In April 1986 the NDFP responded to President Cory’s call for peace negotiations with the Left revolutionary movement on the basis of “addressing the root causes of the armed conflict.” What Diokno identified as basic problems constituted a substantial part of such root causes.

Diokno was the first government chief peace negotiator and I was his counterpart in the NDFP panel. (Instantly, Diokno and I established rapport. After all, he was my defense counsel in the rebellion case that military lawyers unsuccessfully prosecuted, over eight years, before a special military commission under martial rule.)

Even before the formal opening of the peace talks in December 1986, he and I had discussed an agenda that included respect for human rights and international humanitarian law, plus the repeal of Marcos’ repressive decrees, ahead of social, economic and political reforms.

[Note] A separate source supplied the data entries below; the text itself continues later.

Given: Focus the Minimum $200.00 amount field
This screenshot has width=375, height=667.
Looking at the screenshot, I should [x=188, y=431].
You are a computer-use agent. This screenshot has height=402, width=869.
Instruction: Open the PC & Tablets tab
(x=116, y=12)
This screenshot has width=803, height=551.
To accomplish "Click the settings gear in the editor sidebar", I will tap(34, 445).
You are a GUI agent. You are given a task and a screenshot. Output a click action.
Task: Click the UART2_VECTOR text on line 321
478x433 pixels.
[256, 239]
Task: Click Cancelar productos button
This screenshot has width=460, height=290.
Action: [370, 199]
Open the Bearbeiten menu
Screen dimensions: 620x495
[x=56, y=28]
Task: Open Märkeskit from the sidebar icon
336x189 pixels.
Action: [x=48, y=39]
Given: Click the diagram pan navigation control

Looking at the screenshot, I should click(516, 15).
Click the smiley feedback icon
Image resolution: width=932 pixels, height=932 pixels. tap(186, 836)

Notably on sovereignty, the NDFP repeatedly proposed — as basis for a nationwide ceasefire, insisted on by the Cory government — the issuance of an executive declaration ordering the dismantling of the US military bases on or before 1991, when the RP-US military bases treaty was to expire.

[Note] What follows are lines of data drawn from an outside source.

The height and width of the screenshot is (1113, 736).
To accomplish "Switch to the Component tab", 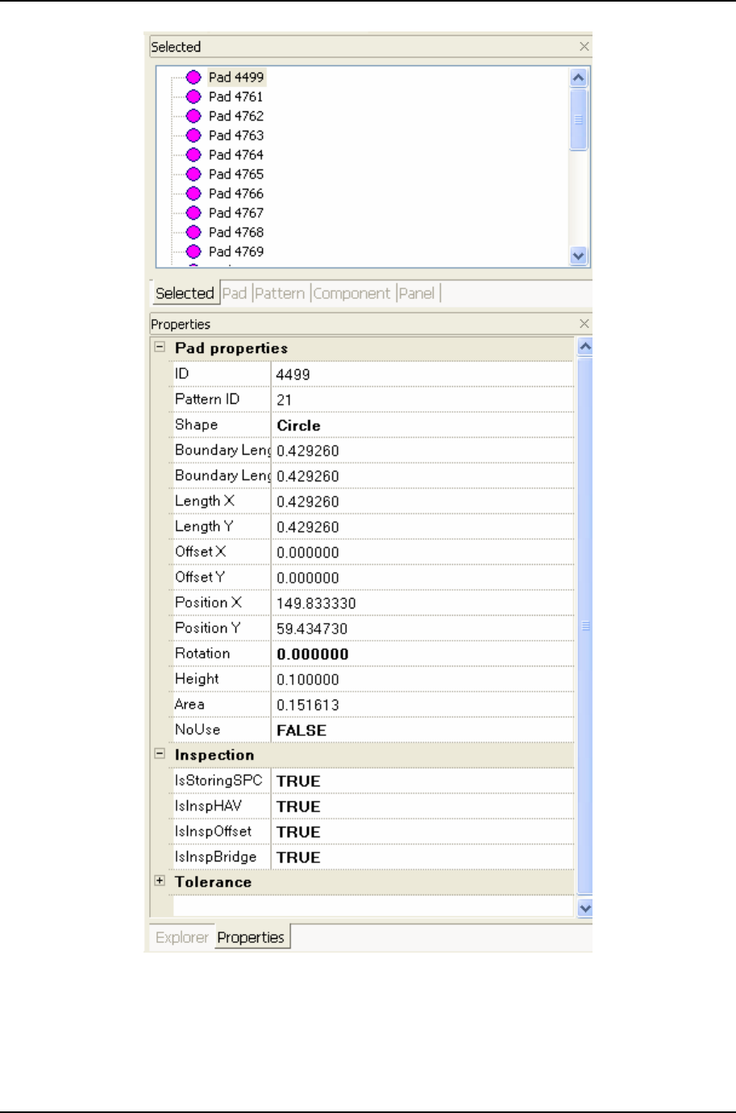I will point(351,293).
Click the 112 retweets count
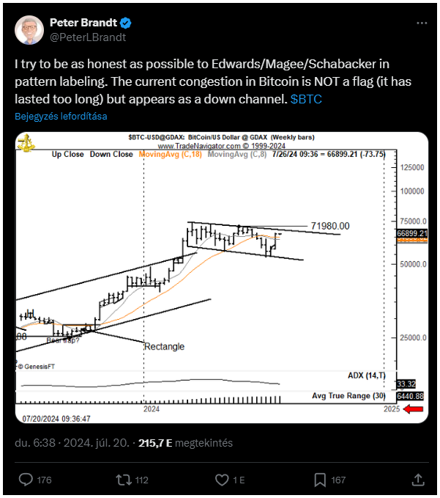This screenshot has width=440, height=498. point(142,480)
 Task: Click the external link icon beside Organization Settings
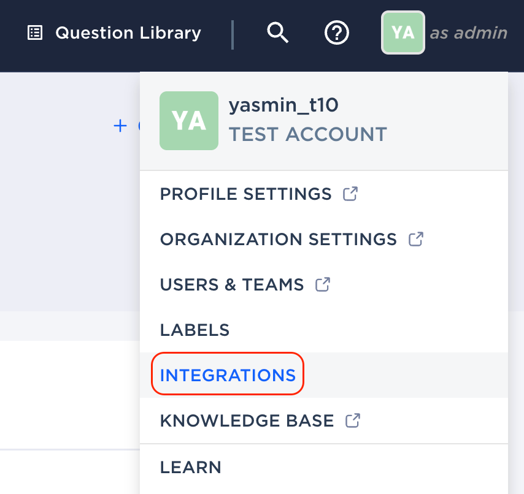[x=415, y=239]
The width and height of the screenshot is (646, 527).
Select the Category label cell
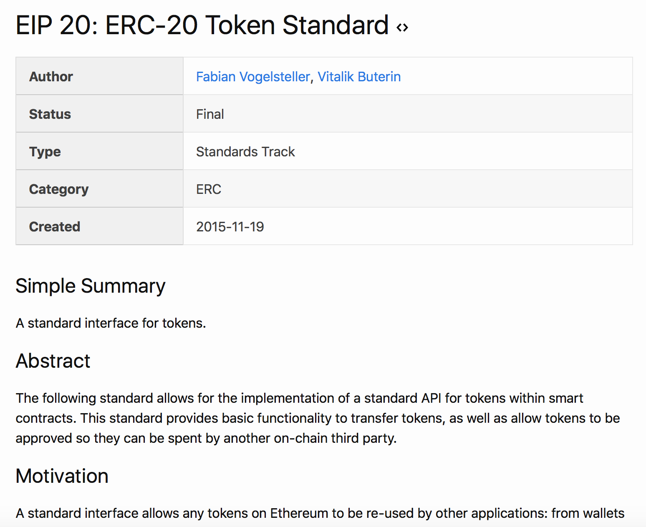tap(99, 189)
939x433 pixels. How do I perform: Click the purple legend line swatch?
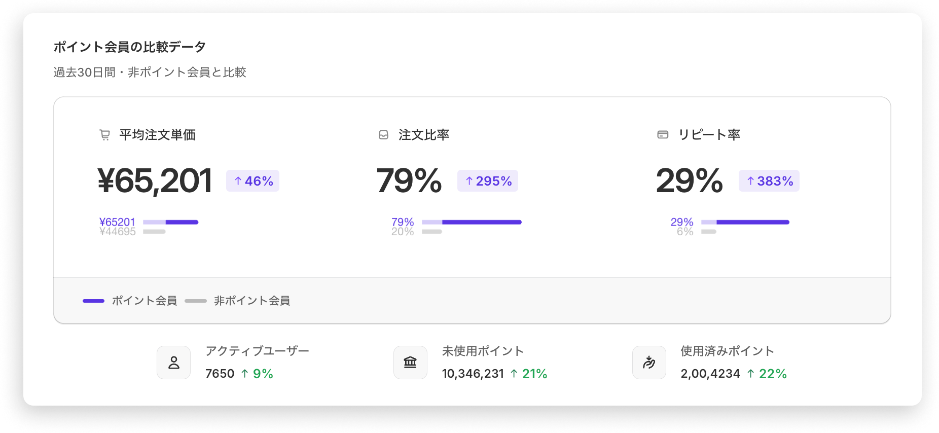(x=93, y=301)
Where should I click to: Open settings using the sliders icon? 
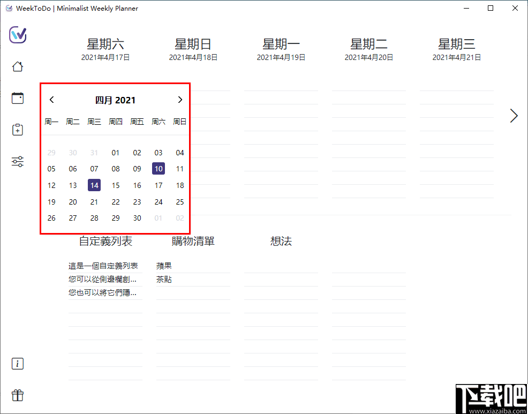pyautogui.click(x=17, y=161)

That proposal was contained in the NDFP comprehensive peace agenda given to the government panel in December 1986. (By that time Diokno was too ill to carry on with his tasks; Ramon V. Mitra thus took over as government chief negotiator, succeeded by Teofisto Guingona Jr.) After negotiations were cut short by the Mendiola massacre of peasants rallying for agrarian reform in January 1987, the NDFP raised the proposal three more times in a bid to restart the negotiations with the Cory government.

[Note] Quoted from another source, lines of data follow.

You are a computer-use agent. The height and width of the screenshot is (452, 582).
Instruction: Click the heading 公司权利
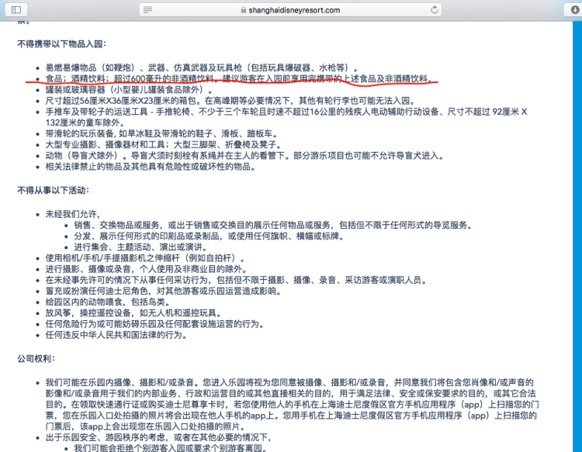33,358
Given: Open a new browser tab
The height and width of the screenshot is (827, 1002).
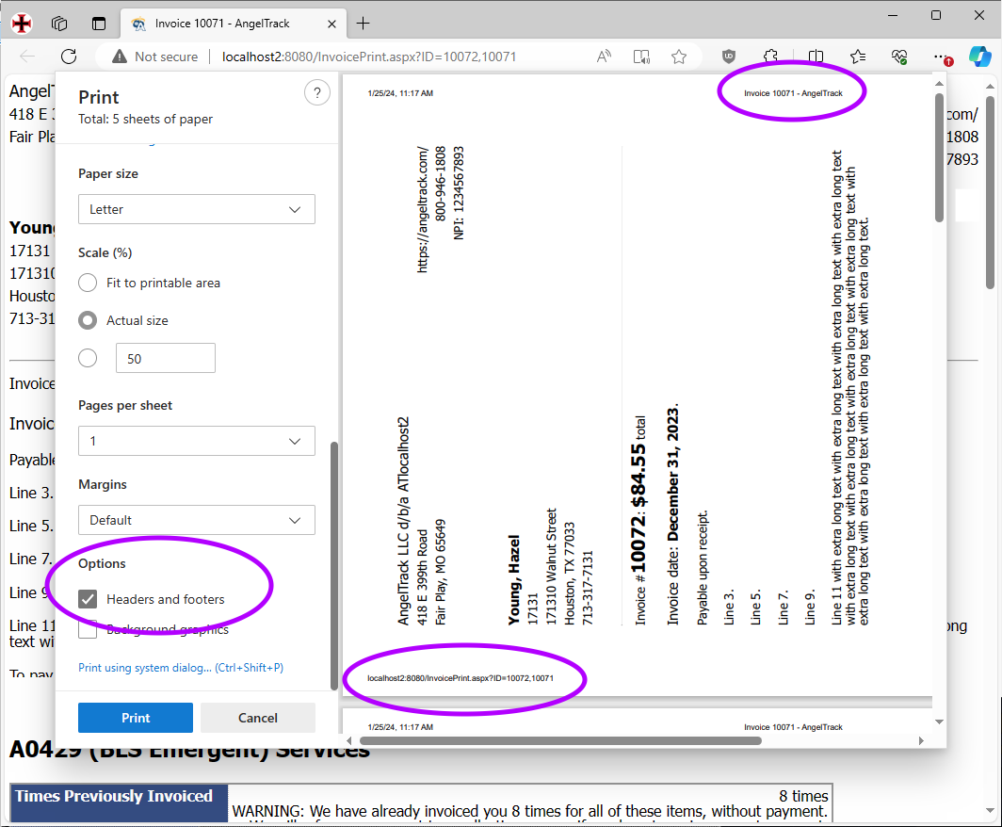Looking at the screenshot, I should pos(363,24).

• In April 1987 I announced, as spokesperson, that the NDFP would declare a unilateral ceasefire and resume the negotiations if President Cory issued an executive declaration dismantling the US military bases and preventing the treaty’s extension.

• In July 1987 I reiterated the announcement. The President curtly replied that she didn’t take cues from the NDFP.

• In September 1990 NDFP chair Manuel Romero sent a letter to President Cory, through her then ally Rep. Jose V. Yap, comprehensively presenting its positions on peace talks. To create a favorable atmosphere for negotiations, the NDFP offered to declare a unilateral ceasefire if, in accord with the 1987 Constitution, the government banned US military bases, troops and facilities on or before Sept. 16, 1991.

But Mrs. Aquino adamantly stood for extending the RP-US military bases treaty, against the strong popular demand for its termination. In 1991 she went to the extent of leading a pro-bases rally before the Senate. The latter, however, voted against extension.

Now with her son as president, the government is eagerly pushing an agreement to increase American troop presence here (which began in 2002), and allow US facilities to be built within Philippine military bases/camps.

Moreover, the P-Noy government has kept the GPH-NDFP peace talks in limbo, after restarting them in February 2011 by reaffirming 12 previously signed agreements.